Data records:

★ ★ ★

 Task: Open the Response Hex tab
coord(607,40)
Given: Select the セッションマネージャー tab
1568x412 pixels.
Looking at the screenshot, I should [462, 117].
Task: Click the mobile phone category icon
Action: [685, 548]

★ ★ ★

• THE TASK
From the records above, extract every entry verbatim.

• EXERCISE RESPONSE
 Task: Open the Response Hex tab
coord(607,40)
Given: Select the セッションマネージャー tab
1568x412 pixels.
Looking at the screenshot, I should [462, 117].
Task: Click the mobile phone category icon
Action: [685, 548]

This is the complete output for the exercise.